Representative images and quantitative analysis of Nissl staining of hippocampus (DG, CA 1, CA 2, and CA 3 areas) and cerebral cortex demonstrating reduced injury in BMS-470539 treated rats. Scale bar = 200 μm (general) and 50 μm (regions), n = 4 per group; The data were shown as means ± SD and compared by 2-way ANOVA test. *p < 0.05 vs. sham, &p < 0.05 vs. SAH + vehicle.

Figure 5

Inhibition of MC1R with MSG-606 abolished the neuroprotective effects of BMS-470539 at 24 h after SAH. (A) Representative western blot images; (B) Quantitative analyses of MC1R, p-AMPK, SIRT1, PGC-1α, UCP2, GPx, SOD, CC-3, Bcl-2, Bax; (C) ROS and ATP levels at 24 h after SAH. n = 6 for each group. Data were shown as means ± SD and compared by 1-way ANOVA followed by the Tukey post-hoc test. *p < 0.05 vs. sham, &p < 0.05 vs. SAH + vehicle, #p < 0.05 vs.

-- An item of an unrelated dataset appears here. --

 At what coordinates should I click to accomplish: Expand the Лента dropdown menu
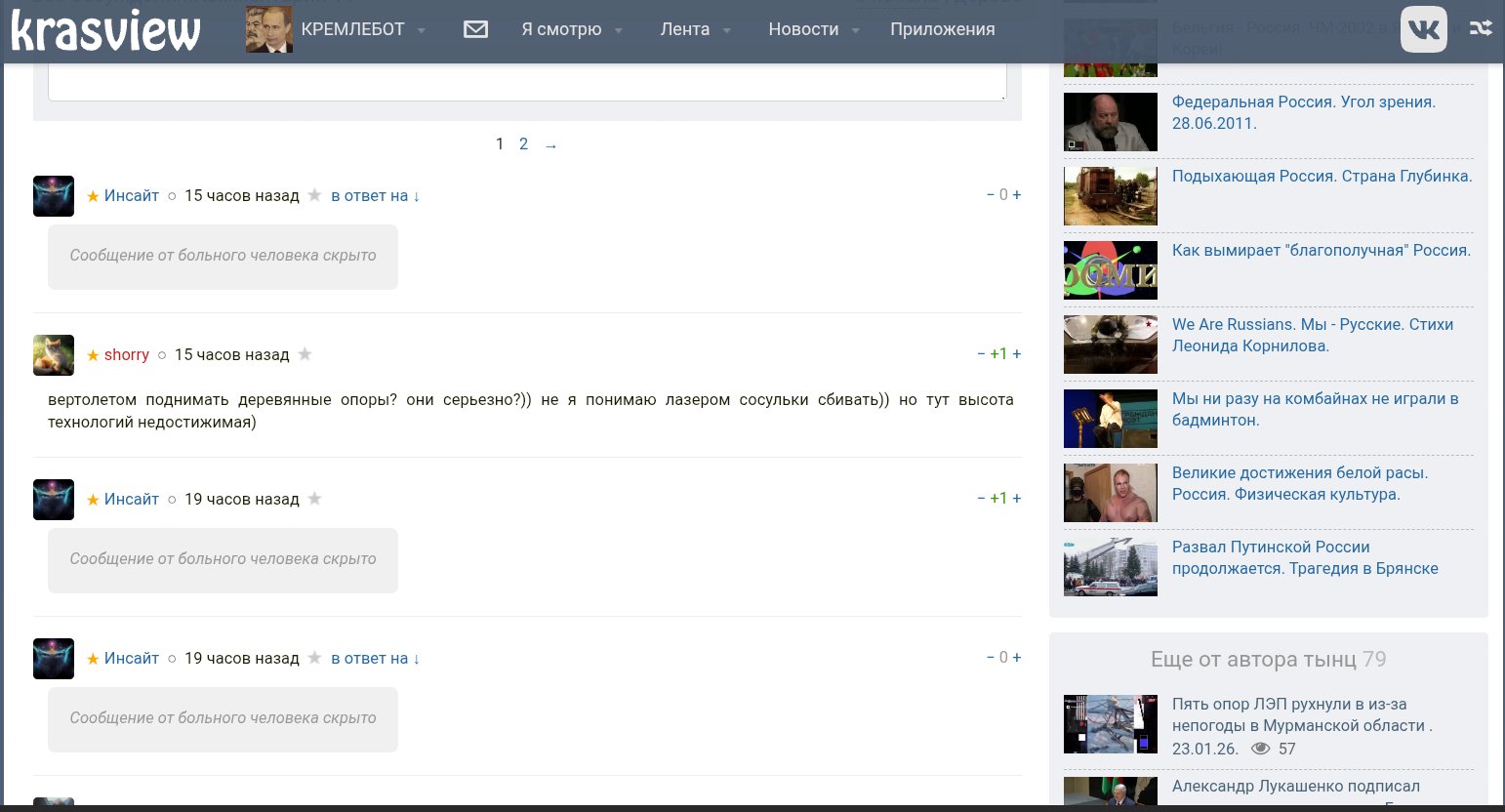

SAH + BMS-470539.

Figure 6

SIRT1 inhibitor, selisistat reversed the anti-oxidative stress and anti-apoptotic effects of MC1R at 24 h after SAH. (A) Representative western blot images; (B) Quantitative analyses of MC1R, p-AMPK, SIRT1, PGC-1α, UCP2, GPx, SOD, CC-3, Bcl-2, Bax. Data were shown as means ± SD and compared by 1-way ANOVA followed by the Tukey post-hoc test. *p < 0.05 vs. sham, &p < 0.05 vs. SAH + vehicle, #p < 0.05 vs. SAH + BMS-470539.

Figure 7

SIRT1 and PGC-1α were involved in MC1R-mediated neuroprotection at 24 h after SAH. Representative images and quantification of immunofluorescence and Golgi staining of (A, B) DHE; (C, D) FJC; (E, F) TUNEL; (G, H) Golgi. n = 4 for each group. Scale bar = 50 μm. Data were shown as means ± SD and compared by 1-way ANOVA, followed by the Tukey post-hoc test. *p < 0.05 vs. sham, &p < 0.05 vs. SAH + vehicle, #p < 0.05 vs. SAH + BMS-470539.

Figure 8

AMPK inhibitor decreased the levels of SIRT1, cellular apoptosis and oxidative stress at 24 h after SAH, which inversely stimulated the activation of AMPK. (A, B) Representative western blot images and quantitative analyses of p-AMPK and SIRT1; (C, D) Representative western blot images and quantitative analyses of p-AMPK, SIRT1, PGC-1α, GPx, SOD. n = 6 for each group; (E) Levels of ROS at 24 h after SAH. n = 6 for each group. Data were shown as means ± SD, and were compared using 1-way ANOVA followed by the Tukey post hoc test. *p < 0.05 vs. sham, &p < 0.05 vs. SAH + vehicle, #p < 0.05 vs. SAH + BMS-470539.

Figure 9

Knockout of PGC-1α with siRNA aggravates oxidative stress and apoptosis following SAH. (A) Representative western blot images; (B) Quantitative analyses of MC1R, p-AMPK, SIRT1, PGC-1α, UCP2, GPx, SOD, CC-3, Bcl-2, Bax. Data were shown as means ± SD, and were compared using 1-way ANOVA followed by the Tukey post hoc test. *p < 0.05 vs. sham, &p < 0.05 vs. SAH + vehicle, #p < 0.05 vs. SAH + BMS-470539.

Figure 10

The effects of PGC-1α siRNA was partly mediated by the suppression of Drp1. (A) Representative western blot images; (B) Representative western blot images and quantitative analyses of PGC-1α, cyto-Drp1, CC-3, GPx, and mito-Drp1. n = 6 for each group; (C-D) Levels of ROS, ATP, GSH/GSSG ratio and NADPH/NADP⁺ ratio at 24 h after SAH. n = 6 for each group; (E-F) Representative images and quantitative analysis of immunofluorescence staining of TUNEL and DHE, n = 4 per group. Scale bar = 50 μm; Data were shown as means ± SD, and were compared using 1-way ANOVA followed by the Tukey post hoc test. *p < 0.05 vs. sham, &p < 0.05 vs. SAH + vehicle, #p < 0.05 vs. SAH + BMS-470539.